**YOUR INSTRUCTIONS**:
Read through the listing, and wherever a line holds the word "agent", return it.

**DATA**:
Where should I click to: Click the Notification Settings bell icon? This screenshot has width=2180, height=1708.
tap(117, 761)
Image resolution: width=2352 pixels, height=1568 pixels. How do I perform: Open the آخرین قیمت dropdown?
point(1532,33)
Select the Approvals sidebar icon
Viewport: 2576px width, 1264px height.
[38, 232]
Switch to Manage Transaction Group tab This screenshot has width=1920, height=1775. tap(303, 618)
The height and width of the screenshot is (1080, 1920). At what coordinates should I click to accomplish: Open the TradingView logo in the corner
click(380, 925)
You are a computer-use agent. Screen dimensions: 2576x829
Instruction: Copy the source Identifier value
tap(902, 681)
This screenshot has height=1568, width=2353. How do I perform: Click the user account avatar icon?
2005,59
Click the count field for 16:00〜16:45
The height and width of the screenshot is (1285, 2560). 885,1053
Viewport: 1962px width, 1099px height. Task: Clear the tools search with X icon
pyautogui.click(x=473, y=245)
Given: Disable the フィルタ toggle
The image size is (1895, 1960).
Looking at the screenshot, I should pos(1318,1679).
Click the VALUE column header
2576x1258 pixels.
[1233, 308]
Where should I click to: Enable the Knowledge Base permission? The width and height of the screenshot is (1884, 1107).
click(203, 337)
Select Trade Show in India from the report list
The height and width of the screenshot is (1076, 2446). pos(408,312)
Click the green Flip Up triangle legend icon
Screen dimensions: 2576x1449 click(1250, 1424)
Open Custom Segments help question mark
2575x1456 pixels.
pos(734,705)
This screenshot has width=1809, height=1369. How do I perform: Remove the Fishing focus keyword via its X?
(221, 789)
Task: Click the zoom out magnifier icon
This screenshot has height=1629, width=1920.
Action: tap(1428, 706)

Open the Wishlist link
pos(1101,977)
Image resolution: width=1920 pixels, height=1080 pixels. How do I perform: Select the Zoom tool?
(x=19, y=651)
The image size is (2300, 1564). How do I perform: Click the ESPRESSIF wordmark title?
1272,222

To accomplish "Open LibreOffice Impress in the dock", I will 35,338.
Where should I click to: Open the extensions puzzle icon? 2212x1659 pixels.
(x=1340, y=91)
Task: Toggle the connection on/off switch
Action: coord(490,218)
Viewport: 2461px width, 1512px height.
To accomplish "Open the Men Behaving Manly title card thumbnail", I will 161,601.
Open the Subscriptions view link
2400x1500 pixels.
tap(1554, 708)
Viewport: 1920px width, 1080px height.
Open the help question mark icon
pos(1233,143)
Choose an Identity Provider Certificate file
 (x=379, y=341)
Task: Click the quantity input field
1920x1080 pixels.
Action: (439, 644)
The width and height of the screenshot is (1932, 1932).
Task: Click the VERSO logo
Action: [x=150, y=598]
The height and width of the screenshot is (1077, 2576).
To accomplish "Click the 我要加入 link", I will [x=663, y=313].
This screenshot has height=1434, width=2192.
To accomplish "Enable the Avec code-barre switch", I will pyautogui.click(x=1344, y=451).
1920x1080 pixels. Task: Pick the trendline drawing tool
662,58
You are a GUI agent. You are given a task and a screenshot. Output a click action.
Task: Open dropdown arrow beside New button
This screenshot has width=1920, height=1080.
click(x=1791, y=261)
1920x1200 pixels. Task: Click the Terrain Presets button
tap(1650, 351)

**RESULT**:
You are a computer-use agent. Screen dimensions: 2576x829
You are a GUI agent. You are given a task and a screenshot. Output a click action.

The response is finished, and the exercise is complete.